▶ [Verilen Metin]
Tapu İptali ve Tescil Davası

Tapu İptali ve Tescil Davası

Tapu İptali ve Tescil Davası Nedir?

Tapu iptali ve tescil davası, tapu kaydının düzeltilmesi davası, tapu tashihi davası gibi çeşitli isimlerle anılan bu dava tapudaki yolsuz tescilin düzeltilmesi maksadıyla açılır. Yolsuz tescil, bir kişinin belirli bir taşınmaz üzerinde gerçeğe aykırı olarak tapuda mülkiyet ya da sınırlı ayni hak sahibi görünmesi durumuna denir. Tapu kaydının düzeltilmesi davası ile gerçeğe aykırı olarak hak sahibi görünen kişinin kaydı tapu sicilinden silinir ve tapu kaydı gerçek hak sahibi adına tescil edilir. Yolsuz tescil durum söz konusu olduğunda tapu iptali ve tescil davasının en kısa sürede açılması gerçek hak sahibi bakımından büyük önem arz eder. Şöyle ki, davanın açılmasının geciktirilmesi halinde bazı sakıncalar söz konusu olur.

Yolsuz tescilin en büyük sakıncası, üçüncü kişilerin iyi tapu siciline güven ilkesi gereği tapudaki kayıt gerçeğe aykırı dahi olsa tapu kaydına güvenerek işlem yapmaları durumunda bu işlemin hukuken geçerli olmasıdır. Ayrıca, tapu sicilindeki yolsuz tescil sicilde yolsuz hak sahibi görünen kişiye bu taşınmazı TMK m.712 hükümlerince olağan zamanaşımı yoluyla kazanmasına imkân verebilir. Bu durumda da gerçek hak sahibinin hakkı tehlikeye girer. Aynı şekilde gerçekte hak sahibi olmasına karşın tapu sicilinde hak sahibi görünmeyen kişi taşınmaz üzerinde tasarrufta bulunamaz. Taşınmazı satamaz, kiralayamaz, taşınmaz üzerinde sınırlı ayni hak tesis edemez.

Yolsuz Tescil Nedir?

Yolsuz tescil, tapudaki tescil kaydının gerçeğe aykırı olmasına denir. Başka bir ifadeyle gerçekten başka birisi hak sahibi iken tapuda başka birinin hak sahibi görünmesi durumudur. Bu durum asıl hak sahibi bakımından oldukça sakıncalı bir durum olup yolsuz tescil sahibi gayrimenkulü iyi niyetli üçüncü kişiye satarsa asıl hak sahibi artık taşınmazın adına tescil edilmesini talep edemez. Bu sebeple yolsuz tescilin düzeltilmesi için tapu kaydının düzeltilmesi davası (tapu iptali ve tescil davası) açılmalıdır.

Tapudaki Yolsuz Tescil Nasıl Düzeltilir?

▶ [Veri Kümesinden Alıntılar]
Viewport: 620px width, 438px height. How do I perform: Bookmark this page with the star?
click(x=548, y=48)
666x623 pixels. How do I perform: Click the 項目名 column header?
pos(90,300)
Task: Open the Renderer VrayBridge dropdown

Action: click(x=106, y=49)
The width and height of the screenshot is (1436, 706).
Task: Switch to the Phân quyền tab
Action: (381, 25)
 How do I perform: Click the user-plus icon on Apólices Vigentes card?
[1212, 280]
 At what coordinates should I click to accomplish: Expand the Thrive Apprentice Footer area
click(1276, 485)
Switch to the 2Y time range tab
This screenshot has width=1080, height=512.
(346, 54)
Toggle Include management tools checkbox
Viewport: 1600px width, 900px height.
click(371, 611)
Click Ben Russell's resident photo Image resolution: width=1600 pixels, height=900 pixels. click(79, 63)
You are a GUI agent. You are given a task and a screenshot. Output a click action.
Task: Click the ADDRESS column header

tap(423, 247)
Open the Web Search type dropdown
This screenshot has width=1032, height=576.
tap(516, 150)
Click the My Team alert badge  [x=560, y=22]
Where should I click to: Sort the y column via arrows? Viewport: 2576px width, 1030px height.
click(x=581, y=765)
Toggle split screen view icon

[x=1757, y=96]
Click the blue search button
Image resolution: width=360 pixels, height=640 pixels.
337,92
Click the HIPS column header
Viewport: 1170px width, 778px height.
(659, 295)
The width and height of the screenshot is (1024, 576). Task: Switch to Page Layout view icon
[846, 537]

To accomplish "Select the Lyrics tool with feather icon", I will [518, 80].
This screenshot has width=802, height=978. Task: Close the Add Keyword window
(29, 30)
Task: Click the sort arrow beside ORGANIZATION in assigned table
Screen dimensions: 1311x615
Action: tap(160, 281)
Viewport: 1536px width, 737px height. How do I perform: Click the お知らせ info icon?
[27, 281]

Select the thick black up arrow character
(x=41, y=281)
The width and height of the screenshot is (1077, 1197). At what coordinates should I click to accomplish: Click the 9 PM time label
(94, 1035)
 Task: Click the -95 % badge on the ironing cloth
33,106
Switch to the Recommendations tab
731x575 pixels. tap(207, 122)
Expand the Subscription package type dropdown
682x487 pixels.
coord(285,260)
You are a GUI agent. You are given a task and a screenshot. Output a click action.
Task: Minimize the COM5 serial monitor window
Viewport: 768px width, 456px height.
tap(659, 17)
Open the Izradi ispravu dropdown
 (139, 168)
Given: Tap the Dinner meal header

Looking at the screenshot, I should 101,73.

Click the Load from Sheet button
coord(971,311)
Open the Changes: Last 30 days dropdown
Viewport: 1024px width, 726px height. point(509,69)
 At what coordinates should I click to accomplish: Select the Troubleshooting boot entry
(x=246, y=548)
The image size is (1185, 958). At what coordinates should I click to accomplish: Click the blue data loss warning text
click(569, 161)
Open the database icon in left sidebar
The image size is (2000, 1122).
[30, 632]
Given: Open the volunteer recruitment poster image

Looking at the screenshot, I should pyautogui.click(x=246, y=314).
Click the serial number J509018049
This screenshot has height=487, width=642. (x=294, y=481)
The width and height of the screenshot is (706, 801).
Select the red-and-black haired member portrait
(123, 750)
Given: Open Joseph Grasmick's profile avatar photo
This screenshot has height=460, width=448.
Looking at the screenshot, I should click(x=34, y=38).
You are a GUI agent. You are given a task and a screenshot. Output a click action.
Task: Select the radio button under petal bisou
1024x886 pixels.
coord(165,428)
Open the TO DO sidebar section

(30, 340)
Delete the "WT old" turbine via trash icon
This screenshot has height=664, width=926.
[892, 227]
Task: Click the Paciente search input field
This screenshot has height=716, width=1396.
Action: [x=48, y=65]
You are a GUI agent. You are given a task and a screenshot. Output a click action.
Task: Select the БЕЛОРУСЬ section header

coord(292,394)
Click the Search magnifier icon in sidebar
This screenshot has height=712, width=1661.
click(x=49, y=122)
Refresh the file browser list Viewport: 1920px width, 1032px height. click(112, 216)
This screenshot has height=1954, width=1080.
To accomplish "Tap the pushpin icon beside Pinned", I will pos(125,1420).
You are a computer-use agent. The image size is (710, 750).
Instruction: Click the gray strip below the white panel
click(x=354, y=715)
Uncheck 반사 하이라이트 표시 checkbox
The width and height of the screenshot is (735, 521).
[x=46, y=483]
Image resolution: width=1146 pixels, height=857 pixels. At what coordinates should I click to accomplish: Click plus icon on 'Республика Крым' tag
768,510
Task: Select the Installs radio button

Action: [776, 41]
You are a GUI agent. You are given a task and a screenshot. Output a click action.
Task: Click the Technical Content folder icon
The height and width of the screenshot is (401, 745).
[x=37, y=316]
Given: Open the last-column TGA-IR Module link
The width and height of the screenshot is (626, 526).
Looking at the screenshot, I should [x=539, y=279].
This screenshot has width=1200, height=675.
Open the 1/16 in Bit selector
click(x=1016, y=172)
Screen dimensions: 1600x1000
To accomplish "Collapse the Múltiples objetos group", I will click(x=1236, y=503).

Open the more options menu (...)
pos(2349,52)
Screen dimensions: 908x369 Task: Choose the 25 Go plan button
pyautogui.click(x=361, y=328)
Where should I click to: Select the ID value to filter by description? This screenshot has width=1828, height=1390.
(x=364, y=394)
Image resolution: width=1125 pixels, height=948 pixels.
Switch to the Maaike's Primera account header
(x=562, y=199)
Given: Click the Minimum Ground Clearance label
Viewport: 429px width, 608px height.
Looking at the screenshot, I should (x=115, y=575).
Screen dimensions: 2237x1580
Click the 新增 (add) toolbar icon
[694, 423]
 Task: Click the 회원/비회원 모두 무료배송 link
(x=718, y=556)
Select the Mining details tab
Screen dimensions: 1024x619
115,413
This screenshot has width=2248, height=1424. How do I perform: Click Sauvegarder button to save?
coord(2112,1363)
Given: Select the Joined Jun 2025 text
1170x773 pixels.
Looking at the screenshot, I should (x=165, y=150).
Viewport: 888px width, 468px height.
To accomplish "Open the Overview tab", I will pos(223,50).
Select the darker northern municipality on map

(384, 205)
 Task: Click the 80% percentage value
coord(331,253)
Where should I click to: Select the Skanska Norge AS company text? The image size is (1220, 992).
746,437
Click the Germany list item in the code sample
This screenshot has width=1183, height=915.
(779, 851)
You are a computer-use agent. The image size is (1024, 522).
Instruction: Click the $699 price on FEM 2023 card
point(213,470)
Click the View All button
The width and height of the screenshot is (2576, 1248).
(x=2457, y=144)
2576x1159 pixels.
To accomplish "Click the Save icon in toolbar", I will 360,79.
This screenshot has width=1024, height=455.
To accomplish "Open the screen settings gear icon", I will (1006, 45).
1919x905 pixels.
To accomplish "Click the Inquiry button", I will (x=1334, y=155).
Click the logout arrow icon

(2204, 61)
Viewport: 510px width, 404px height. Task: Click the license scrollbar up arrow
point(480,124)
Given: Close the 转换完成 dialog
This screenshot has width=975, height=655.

▶ [Görevler]
1. Tapu iptali ve tescil davası yazısında "Yolsuz Tescil Nedir?" ile başlayan yerden "tescil davası) açılmalıdır." ile biten yere kadar olan bölümü hiç değiştirmeden yazın.
2. Tapu iptali ve tescil davası yazısının devamını kaldığı yerden tamamlayın.
Kayıtlara bakmanıza gerek yok.

▶ [Görev Yanıtları]
1.
Yolsuz Tescil Nedir?

Yolsuz tescil, tapudaki tescil kaydının gerçeğe aykırı olmasına denir. Başka bir ifadeyle gerçekten başka birisi hak sahibi iken tapuda başka birinin hak sahibi görünmesi durumudur. Bu durum asıl hak sahibi bakımından oldukça sakıncalı bir durum olup yolsuz tescil sahibi gayrimenkulü iyi niyetli üçüncü kişiye satarsa asıl hak sahibi artık taşınmazın adına tescil edilmesini talep edemez. Bu sebeple yolsuz tescilin düzeltilmesi için tapu kaydının düzeltilmesi davası (tapu iptali ve tescil davası) açılmalıdır.

2.
Yolsuz tescil çeşitli yollarla düzeltilebilir. Bunlar; tarafların anlaşması, tapu memurunun re’sen düzeltmesi ve mahkeme kararı ile düzeltmedir.

Tapu İptali ve Tescil Davası (Tapu Kaydının Düzeltilmesi Davası)

Tapuya yapılan tescilin dayanağı olan kurucu unsurların eksik ya da sakat olması sebebiyle TMK’nun 1025.maddesine dayanarak tapu kaydının düzeltilmesi talep edilebilir. Kurucu unsurlardaki eksiklik ya da sakatlık tescilin bağlayıcı olmayan bir hukuki işleme dayanma ya da hukuki sebepten yoksun olmasından kaynaklanabilir. Taşınmazın devrinde şekil eksikliği, ehliyetsizlik, muvazaa, sahte vekâletnameye dayanılarak işlemin yapılması gibi durumlar buna örnektir.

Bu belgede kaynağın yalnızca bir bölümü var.